We expect the transmission data to theoretically be a sum of multiple Lorentzian functions. With the transitions we measure, we expect to see three hyperfine peaks. However, due to crossovers, we actually see six. Thus we can find the transition frequencies associated with the hyperfine structure of \(^{85}Rb\) and \(^{87}Rb\) by fitting the raw transmission data to a function comprised of six Lorentzians and an offset. The equation for a Lorentzian is, \[\label{eq2} T(\omega,\omega_{r})=\left( \frac{\Gamma}{2}\right )^{2} \frac{A}{(\omega-\omega_{r})^{2}+\frac{\Gamma}{2}^{2}}\] where \(\omega_{r}\) is the resonant frequency of a given hyperfine transition. Since we have a scan with 6 Lorentzians, our fit model is \[\label{eq1} T(\omega)=T(\omega,\omega_{1})+T(\omega,\omega_{2})+\cdots +T(\omega,\omega_{6})+\text{offset}\] where the offset is a polynomial fit in time up to order 2 and \(\omega_{1},\cdots,\omega_{6}\) are the resonant frequency of the hyperfine peaks in the scan ordered by time. Thus the transition frequency of the different peaks should theoretically be given by, \(\omega_{1},\cdots,\omega_{6}\). The offset accounts for the background Gaussian distribution, which the Lorentzian functions are superimposed onto.

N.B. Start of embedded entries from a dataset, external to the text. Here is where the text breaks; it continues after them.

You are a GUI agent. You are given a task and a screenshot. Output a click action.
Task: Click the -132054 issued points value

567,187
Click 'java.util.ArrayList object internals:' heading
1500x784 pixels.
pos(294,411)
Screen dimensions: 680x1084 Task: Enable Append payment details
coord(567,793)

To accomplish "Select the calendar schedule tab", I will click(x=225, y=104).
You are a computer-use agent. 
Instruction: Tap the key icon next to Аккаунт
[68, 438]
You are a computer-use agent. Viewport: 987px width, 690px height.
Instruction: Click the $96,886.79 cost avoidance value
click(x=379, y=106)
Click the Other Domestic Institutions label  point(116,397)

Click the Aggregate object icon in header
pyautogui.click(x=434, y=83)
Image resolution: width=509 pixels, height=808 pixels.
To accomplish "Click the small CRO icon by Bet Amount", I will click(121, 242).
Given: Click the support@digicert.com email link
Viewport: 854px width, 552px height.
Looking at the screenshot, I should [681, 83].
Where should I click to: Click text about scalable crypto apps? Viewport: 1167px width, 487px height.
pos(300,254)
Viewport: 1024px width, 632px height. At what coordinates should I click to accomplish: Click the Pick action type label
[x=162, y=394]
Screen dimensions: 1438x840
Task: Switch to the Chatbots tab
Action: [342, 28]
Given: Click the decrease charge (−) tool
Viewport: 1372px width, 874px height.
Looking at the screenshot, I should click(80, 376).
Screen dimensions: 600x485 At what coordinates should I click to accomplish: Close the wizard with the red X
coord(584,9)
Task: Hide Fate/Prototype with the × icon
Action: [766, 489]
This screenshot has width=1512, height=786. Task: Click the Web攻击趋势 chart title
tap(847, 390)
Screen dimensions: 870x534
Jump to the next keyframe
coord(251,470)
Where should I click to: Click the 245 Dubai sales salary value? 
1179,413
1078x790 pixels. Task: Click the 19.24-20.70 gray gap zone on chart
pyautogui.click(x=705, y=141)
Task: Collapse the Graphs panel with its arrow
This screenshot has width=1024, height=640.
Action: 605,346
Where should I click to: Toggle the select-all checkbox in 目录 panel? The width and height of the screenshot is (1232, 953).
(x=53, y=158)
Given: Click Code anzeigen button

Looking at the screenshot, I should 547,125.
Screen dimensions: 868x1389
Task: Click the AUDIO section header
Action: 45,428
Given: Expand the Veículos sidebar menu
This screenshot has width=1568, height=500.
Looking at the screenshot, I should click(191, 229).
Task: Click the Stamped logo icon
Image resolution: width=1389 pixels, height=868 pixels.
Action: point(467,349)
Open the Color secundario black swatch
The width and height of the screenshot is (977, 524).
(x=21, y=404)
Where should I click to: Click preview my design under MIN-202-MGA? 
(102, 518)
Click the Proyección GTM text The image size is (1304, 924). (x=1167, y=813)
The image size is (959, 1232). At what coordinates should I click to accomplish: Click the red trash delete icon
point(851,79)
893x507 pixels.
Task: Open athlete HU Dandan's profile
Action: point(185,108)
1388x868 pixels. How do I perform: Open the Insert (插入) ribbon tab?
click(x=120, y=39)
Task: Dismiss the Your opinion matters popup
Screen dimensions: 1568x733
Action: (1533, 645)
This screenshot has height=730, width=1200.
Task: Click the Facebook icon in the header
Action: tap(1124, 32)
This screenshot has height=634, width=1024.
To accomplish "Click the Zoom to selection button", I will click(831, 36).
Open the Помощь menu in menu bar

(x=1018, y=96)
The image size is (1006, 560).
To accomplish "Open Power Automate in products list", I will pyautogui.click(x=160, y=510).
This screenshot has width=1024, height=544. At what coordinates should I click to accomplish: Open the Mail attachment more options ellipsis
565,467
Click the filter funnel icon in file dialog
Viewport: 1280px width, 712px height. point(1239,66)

We used a \(\tilde{\chi}_\nu^2\) test to determine if the proposed fit model (Equation \ref{eq2}), is in good agreement with the data. From the four plots of transmission data and their corresponding fits shown in Figure \ref{fig:HyperfineFits}, the values of \(\tilde{\chi}_\nu^2\) ranged from \(0.08\) to \(0.17\). Since we expect that for a reasonable fit, \(\tilde{\chi}_\nu^2\approx 1\) we reject the null hypothesis. In this specific case we do not believe that this indicates a disagreement between our proposed model and the data, since it qualitatively appears to be a good fit. Instead we believe \(\tilde{\chi}_\nu^2 \ll 1\) due to an error in the uncertainty calculations. Thus we believe that our error bars on the plot of \(\frac{\delta t}{\delta \omega}\) versus the order of the ratios as they appear in time (Fig. \ref{fig:Ratios}) should be much larger. Therefore it is likely that given larger error bars, the plots of \(\frac{\delta t}{\delta \omega}\) should either fit a line with a slope equal to zero or some non zero slope, which would indicate that our frequency scan is non-linear.